- What this task involves: Output each line of the listing exactly, though pictures are not to appear.

- Raw data:
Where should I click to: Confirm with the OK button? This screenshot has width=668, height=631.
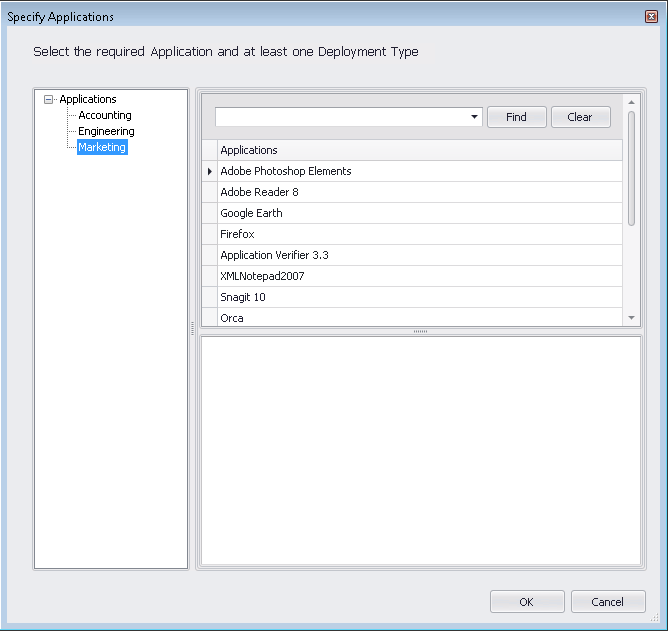point(527,602)
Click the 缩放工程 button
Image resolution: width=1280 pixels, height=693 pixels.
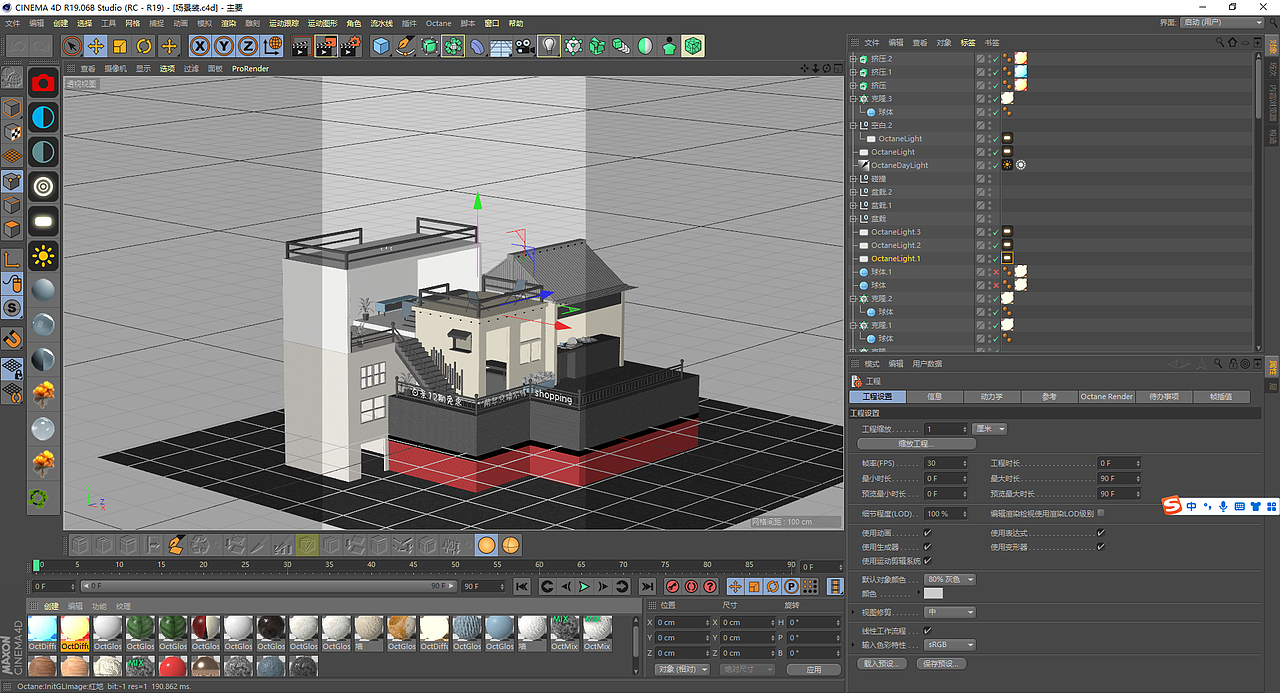(916, 443)
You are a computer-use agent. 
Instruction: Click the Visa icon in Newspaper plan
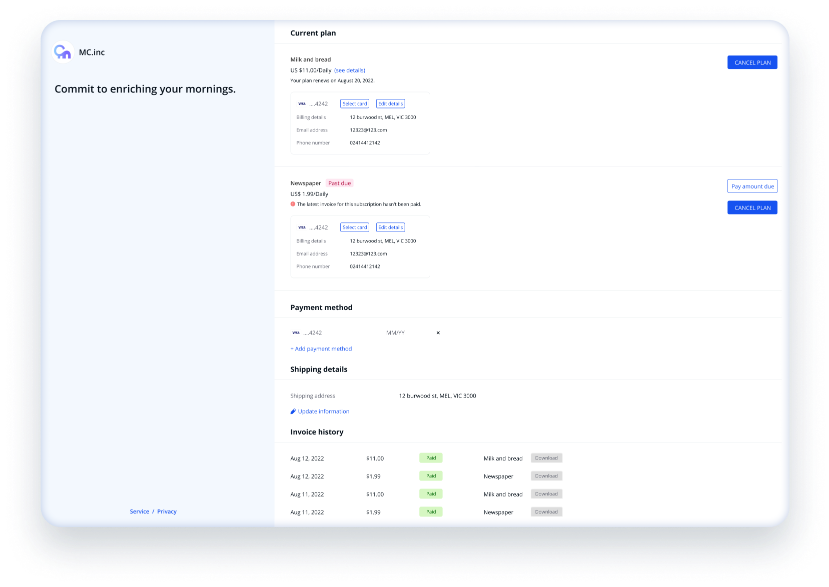point(301,227)
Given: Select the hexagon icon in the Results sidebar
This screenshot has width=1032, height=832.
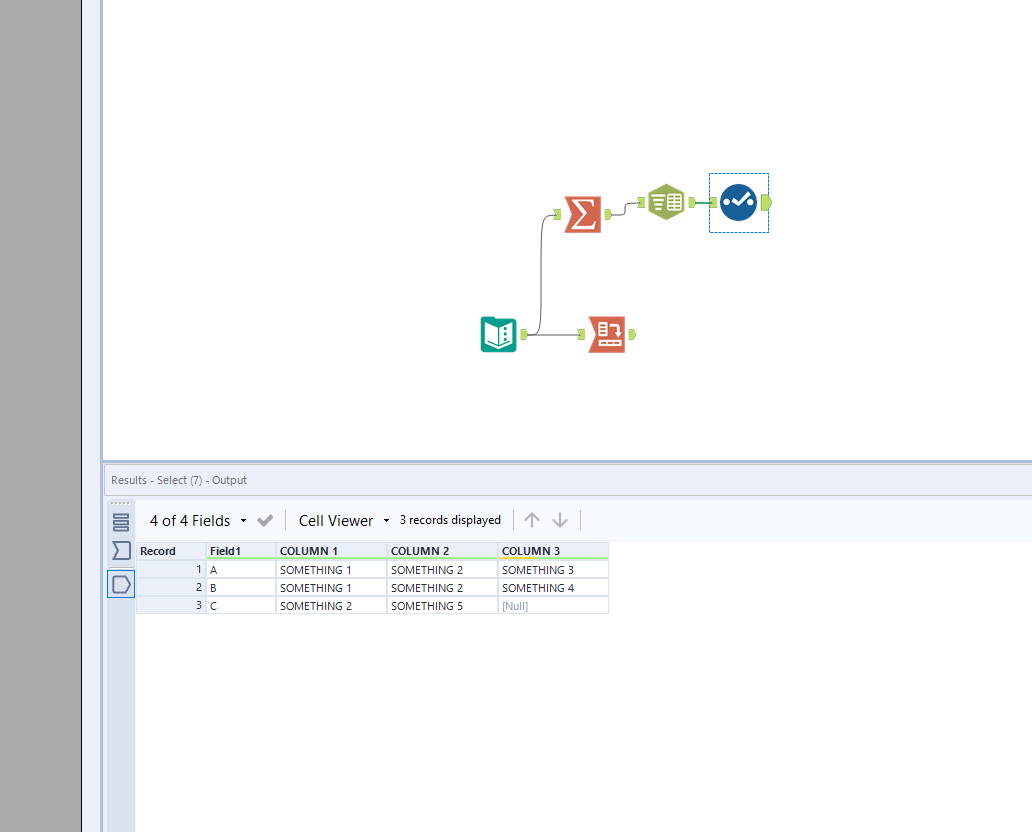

- Response to the exercise:
Where should I click to: Confirm with the OK button? This screenshot has width=668, height=631.
point(527,602)
Click the 缩放工程 button
Image resolution: width=1280 pixels, height=693 pixels.
(916, 443)
You are a computer-use agent. 
Instruction: Click the Visa icon in Newspaper plan
point(301,227)
Given: Select the hexagon icon in the Results sidebar
This screenshot has width=1032, height=832.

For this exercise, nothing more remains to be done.